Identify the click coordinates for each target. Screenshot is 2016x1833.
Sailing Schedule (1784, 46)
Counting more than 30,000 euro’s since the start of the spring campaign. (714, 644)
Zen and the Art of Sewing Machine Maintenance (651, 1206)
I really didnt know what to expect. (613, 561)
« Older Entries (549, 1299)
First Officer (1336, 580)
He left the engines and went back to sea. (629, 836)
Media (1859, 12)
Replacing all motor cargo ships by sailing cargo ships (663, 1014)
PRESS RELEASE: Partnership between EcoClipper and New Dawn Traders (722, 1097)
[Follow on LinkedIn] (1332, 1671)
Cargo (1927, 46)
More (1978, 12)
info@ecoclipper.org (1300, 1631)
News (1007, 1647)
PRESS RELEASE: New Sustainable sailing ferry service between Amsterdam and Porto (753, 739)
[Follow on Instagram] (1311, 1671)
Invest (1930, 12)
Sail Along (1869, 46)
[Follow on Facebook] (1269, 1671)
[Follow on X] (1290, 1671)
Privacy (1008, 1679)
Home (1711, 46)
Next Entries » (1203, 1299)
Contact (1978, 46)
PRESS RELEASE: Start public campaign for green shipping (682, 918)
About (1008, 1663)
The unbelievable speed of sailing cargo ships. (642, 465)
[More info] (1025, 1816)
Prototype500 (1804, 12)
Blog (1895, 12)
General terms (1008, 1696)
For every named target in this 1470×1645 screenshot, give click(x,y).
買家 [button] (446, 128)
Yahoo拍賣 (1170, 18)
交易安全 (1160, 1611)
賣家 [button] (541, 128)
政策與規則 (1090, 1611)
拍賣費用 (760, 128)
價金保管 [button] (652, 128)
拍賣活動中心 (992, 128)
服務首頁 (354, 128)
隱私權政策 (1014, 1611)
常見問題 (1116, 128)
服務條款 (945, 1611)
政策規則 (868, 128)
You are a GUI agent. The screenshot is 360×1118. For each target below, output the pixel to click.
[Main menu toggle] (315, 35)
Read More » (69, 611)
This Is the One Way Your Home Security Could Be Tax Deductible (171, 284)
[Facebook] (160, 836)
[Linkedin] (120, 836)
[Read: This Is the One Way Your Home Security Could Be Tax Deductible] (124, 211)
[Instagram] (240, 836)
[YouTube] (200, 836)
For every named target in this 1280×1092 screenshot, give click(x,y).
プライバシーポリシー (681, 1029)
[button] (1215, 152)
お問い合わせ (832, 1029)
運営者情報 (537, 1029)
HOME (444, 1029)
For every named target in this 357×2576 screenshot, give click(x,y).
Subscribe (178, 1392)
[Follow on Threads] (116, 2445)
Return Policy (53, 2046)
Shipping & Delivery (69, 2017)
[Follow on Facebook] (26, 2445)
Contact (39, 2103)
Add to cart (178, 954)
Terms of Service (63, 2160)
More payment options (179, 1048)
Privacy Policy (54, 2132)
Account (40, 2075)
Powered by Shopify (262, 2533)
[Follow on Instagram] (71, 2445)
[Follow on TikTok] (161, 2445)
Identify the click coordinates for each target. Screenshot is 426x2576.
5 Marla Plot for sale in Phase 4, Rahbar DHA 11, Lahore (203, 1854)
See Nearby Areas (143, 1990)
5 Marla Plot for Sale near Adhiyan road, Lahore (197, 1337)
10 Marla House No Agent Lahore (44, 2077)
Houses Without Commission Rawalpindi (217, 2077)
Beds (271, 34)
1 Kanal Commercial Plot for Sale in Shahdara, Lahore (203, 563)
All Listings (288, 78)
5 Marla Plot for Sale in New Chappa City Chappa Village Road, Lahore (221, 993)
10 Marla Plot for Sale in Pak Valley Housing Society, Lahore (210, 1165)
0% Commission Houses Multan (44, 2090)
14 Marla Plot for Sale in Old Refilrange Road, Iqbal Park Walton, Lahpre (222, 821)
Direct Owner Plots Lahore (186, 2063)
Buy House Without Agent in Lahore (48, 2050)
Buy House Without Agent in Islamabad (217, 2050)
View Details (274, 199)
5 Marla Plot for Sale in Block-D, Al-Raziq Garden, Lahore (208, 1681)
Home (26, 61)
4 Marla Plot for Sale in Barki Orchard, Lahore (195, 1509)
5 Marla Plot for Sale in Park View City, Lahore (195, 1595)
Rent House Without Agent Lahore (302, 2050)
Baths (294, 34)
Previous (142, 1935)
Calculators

PROBLEM TO WORK ON: The full set of entries above has to be restated exactly.

YOUR SOLUTION:
Identify the click coordinates for each target. Screenshot is 2016x1833.
Sailing Schedule (1784, 46)
Counting more than 30,000 euro’s since the start of the spring campaign. (714, 644)
Zen and the Art of Sewing Machine Maintenance (651, 1206)
I really didnt know what to expect. (613, 561)
« Older Entries (549, 1299)
First Officer (1336, 580)
He left the engines and went back to sea. (629, 836)
Media (1859, 12)
Replacing all motor cargo ships by sailing cargo ships (663, 1014)
PRESS RELEASE: Partnership between EcoClipper and New Dawn Traders (722, 1097)
[Follow on LinkedIn] (1332, 1671)
Cargo (1927, 46)
More (1978, 12)
info@ecoclipper.org (1300, 1631)
News (1007, 1647)
PRESS RELEASE: New Sustainable sailing ferry service between Amsterdam and Porto (753, 739)
[Follow on Instagram] (1311, 1671)
Invest (1930, 12)
Sail Along (1869, 46)
[Follow on Facebook] (1269, 1671)
[Follow on X] (1290, 1671)
Privacy (1008, 1679)
Home (1711, 46)
Next Entries » (1203, 1299)
Contact (1978, 46)
PRESS RELEASE: Start public campaign for green shipping (682, 918)
About (1008, 1663)
The unbelievable speed of sailing cargo ships. (642, 465)
[More info] (1025, 1816)
Prototype500 (1804, 12)
Blog (1895, 12)
General terms (1008, 1696)
For every named target in this 1470×1645 screenshot, give click(x,y).
買家 [button] (446, 128)
Yahoo拍賣 (1170, 18)
交易安全 (1160, 1611)
賣家 [button] (541, 128)
政策與規則 (1090, 1611)
拍賣費用 (760, 128)
價金保管 [button] (652, 128)
拍賣活動中心 (992, 128)
服務首頁 (354, 128)
隱私權政策 (1014, 1611)
常見問題 (1116, 128)
服務條款 (945, 1611)
政策規則 (868, 128)
You are a GUI agent. The screenshot is 360×1118. For each target below, output the pixel to click.
[Main menu toggle] (315, 35)
Read More » (69, 611)
This Is the One Way Your Home Security Could Be Tax Deductible (171, 284)
[Facebook] (160, 836)
[Linkedin] (120, 836)
[Read: This Is the One Way Your Home Security Could Be Tax Deductible] (124, 211)
[Instagram] (240, 836)
[YouTube] (200, 836)
For every named target in this 1280×1092 screenshot, give click(x,y).
プライバシーポリシー (681, 1029)
[button] (1215, 152)
お問い合わせ (832, 1029)
運営者情報 (537, 1029)
HOME (444, 1029)
For every named target in this 357×2576 screenshot, give click(x,y).
Subscribe (178, 1392)
[Follow on Threads] (116, 2445)
Return Policy (53, 2046)
Shipping & Delivery (69, 2017)
[Follow on Facebook] (26, 2445)
Contact (39, 2103)
Add to cart (178, 954)
Terms of Service (63, 2160)
More payment options (179, 1048)
Privacy Policy (54, 2132)
Account (40, 2075)
Powered by Shopify (262, 2533)
[Follow on Instagram] (71, 2445)
[Follow on TikTok] (161, 2445)
Identify the click coordinates for each target. Screenshot is 426x2576.
5 Marla Plot for sale in Phase 4, Rahbar DHA 11, Lahore (203, 1854)
See Nearby Areas (143, 1990)
5 Marla Plot for Sale near Adhiyan road, Lahore (197, 1337)
10 Marla House No Agent Lahore (44, 2077)
Houses Without Commission Rawalpindi (217, 2077)
Beds (271, 34)
1 Kanal Commercial Plot for Sale in Shahdara, Lahore (203, 563)
All Listings (288, 78)
5 Marla Plot for Sale in New Chappa City Chappa Village Road, Lahore (221, 993)
10 Marla Plot for Sale in Pak Valley Housing Society, Lahore (210, 1165)
0% Commission Houses Multan (44, 2090)
14 Marla Plot for Sale in Old Refilrange Road, Iqbal Park Walton, Lahpre (222, 821)
Direct Owner Plots Lahore (186, 2063)
Buy House Without Agent in Lahore (48, 2050)
Buy House Without Agent in Islamabad (217, 2050)
View Details (274, 199)
5 Marla Plot for Sale in Block-D, Al-Raziq Garden, Lahore (208, 1681)
Home (26, 61)
4 Marla Plot for Sale in Barki Orchard, Lahore (195, 1509)
5 Marla Plot for Sale in Park View City, Lahore (195, 1595)
Rent House Without Agent Lahore (302, 2050)
Baths (294, 34)
Previous (142, 1935)
Calculators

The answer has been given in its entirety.